Они прекрасно дополняли друг друга и знали об этом. Г-жа де Сталь излучала силу и идеи. Жюльетта — хрупкость и изящество. Обеих этих богатых, окруженных людьми женщин, личностей, бывших у всех на виду, объединяла странная особенность, частью объясняющая сложности в их личной жизни: чрезмерная привязанность первой — к своему отцу, второй — к матери. Психоаналитик назвал бы это детскими фиксациями. Во всяком случае, им будет трудно их преодолеть.

Г-жа де Сталь не только не страдала от контраста с восхитительной, очаровательной Жюльеттой, но и испытывала к ней нежное чувство старшей сестры и покровительницы.

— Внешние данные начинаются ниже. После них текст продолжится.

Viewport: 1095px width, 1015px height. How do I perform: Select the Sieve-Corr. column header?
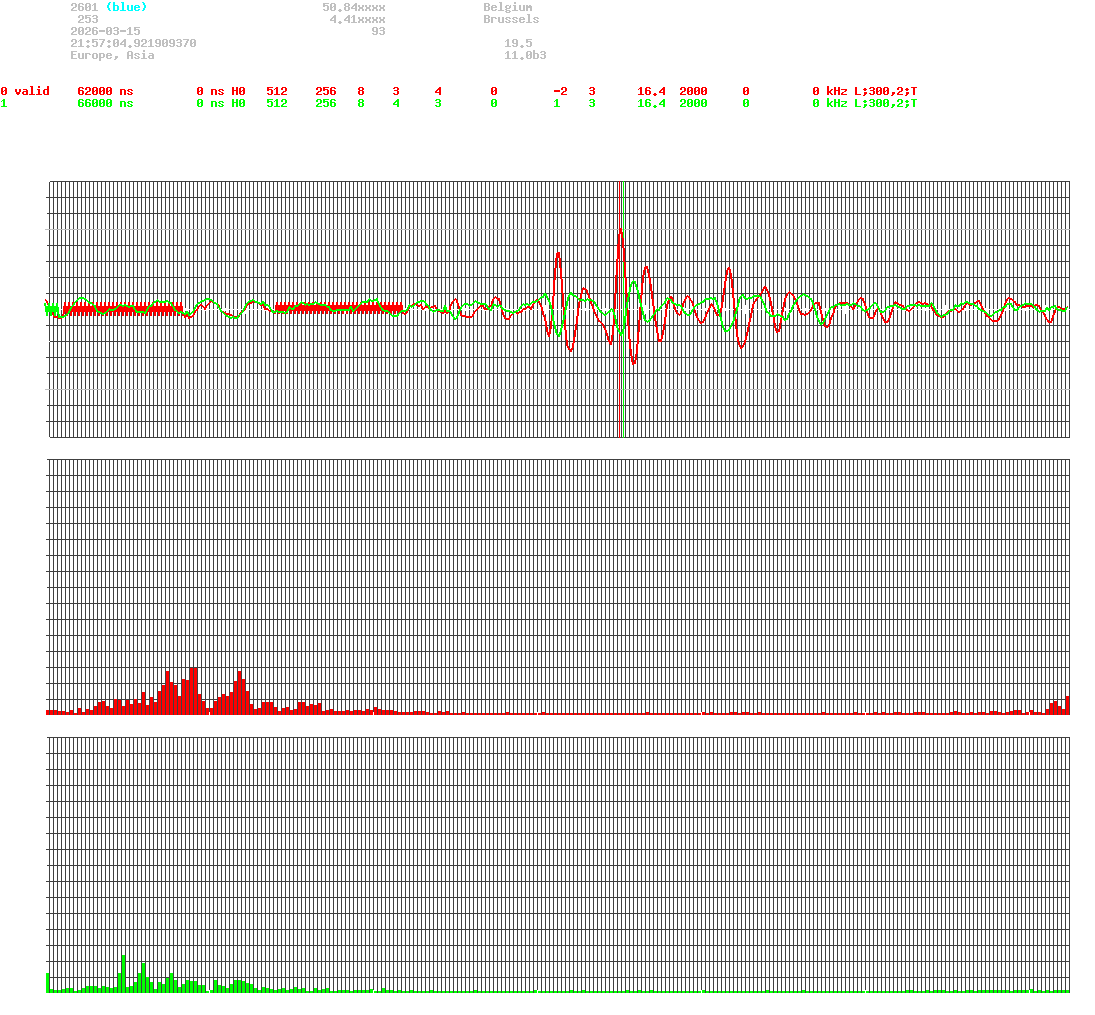tap(94, 79)
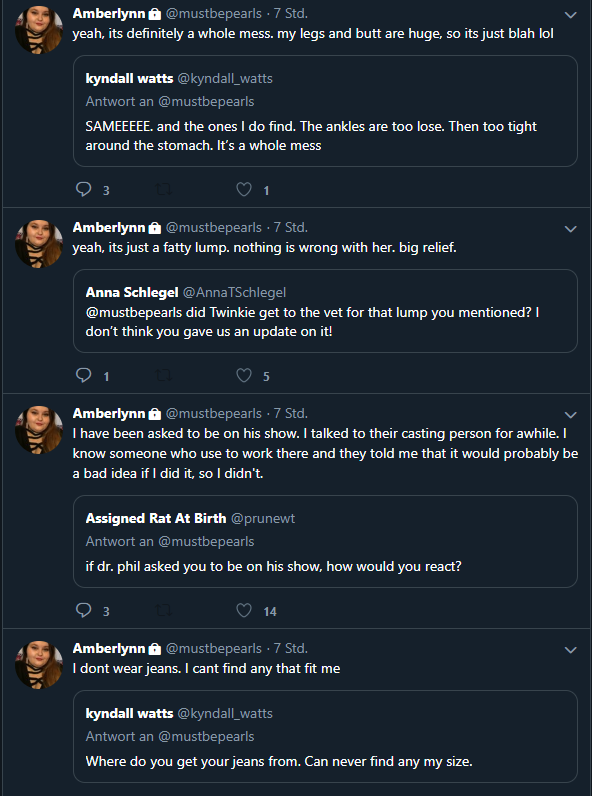Open kyndall watts quoted tweet about loose ankles
Screen dimensions: 592x796
pyautogui.click(x=325, y=111)
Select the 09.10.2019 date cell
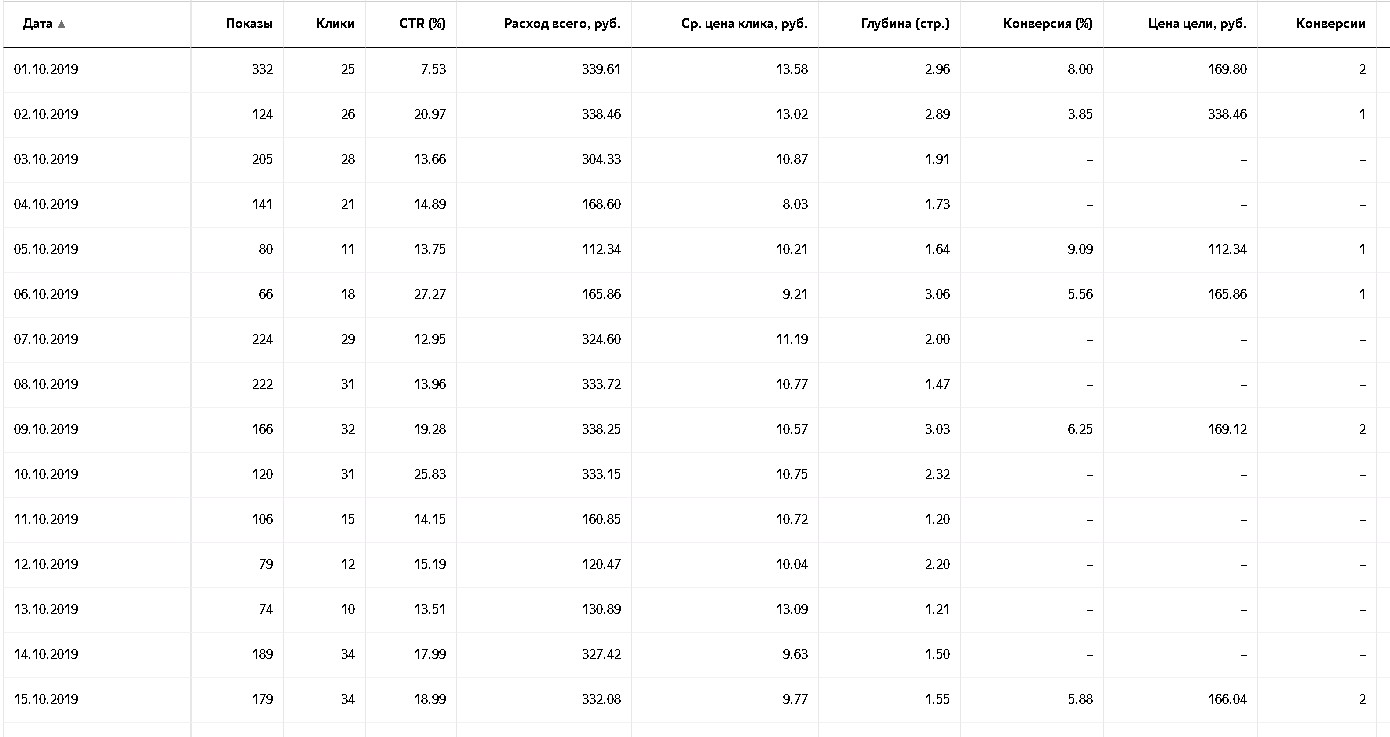 46,429
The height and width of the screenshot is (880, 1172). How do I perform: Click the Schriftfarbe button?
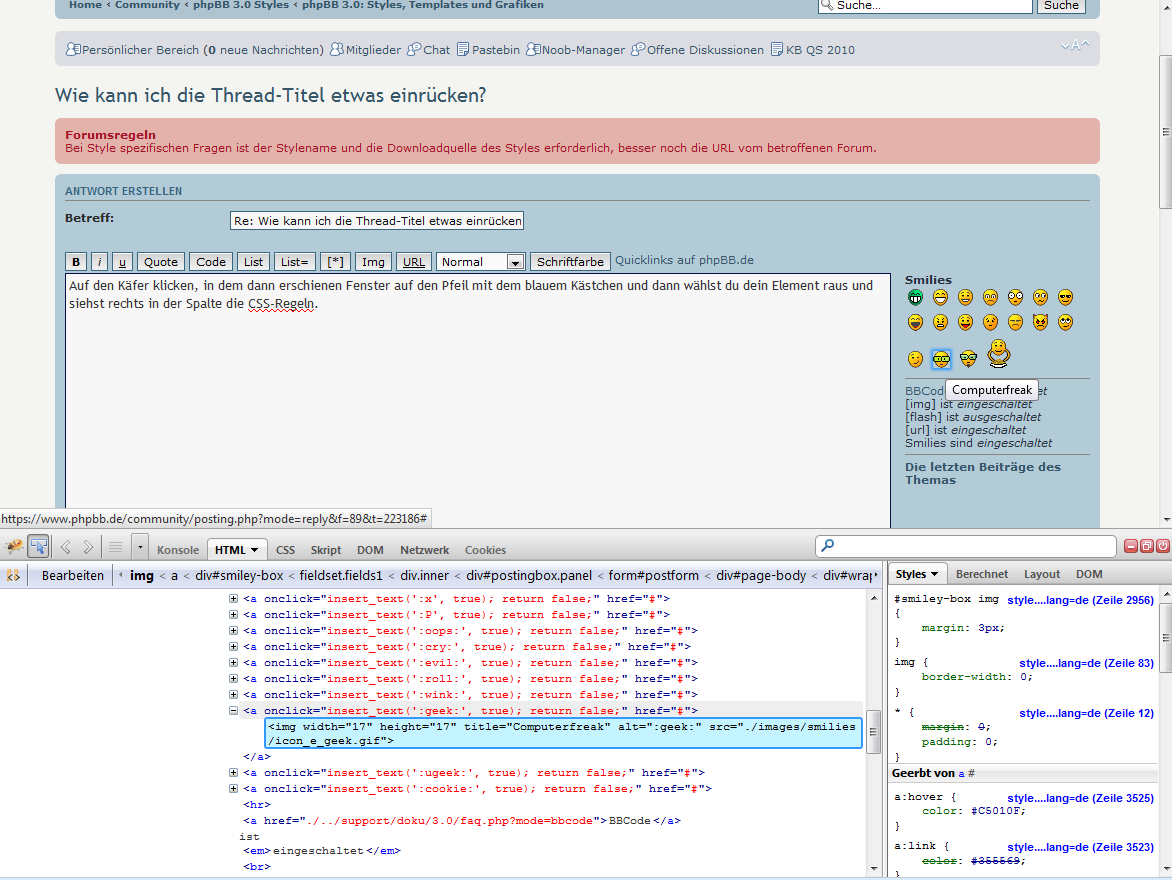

Жюльетта же упивалась превосходящим умом Жермены и в общении с ней развивала собственный ум и способность к суждению. Об основе их отношений прекрасно говорит такой анекдот, который приводит в своих мемуарах Эдмон Жеро: некто, оказавшись между г-жой Рекамье и г-жой де Сталь, сказал: «Я сижу между умом и красотой». «Сударь, — ответила г-жа де Сталь, притворившись, будто не поняла, — мне впервые говорят, что я красива».

Что за ум, в самом деле! Зная, насколько г-жа де Сталь страдала от того, что сама называла «отсутствием внешней привлекательности», можно оценить великодушие этого ответа, открывающего высшую красоту — красоту души…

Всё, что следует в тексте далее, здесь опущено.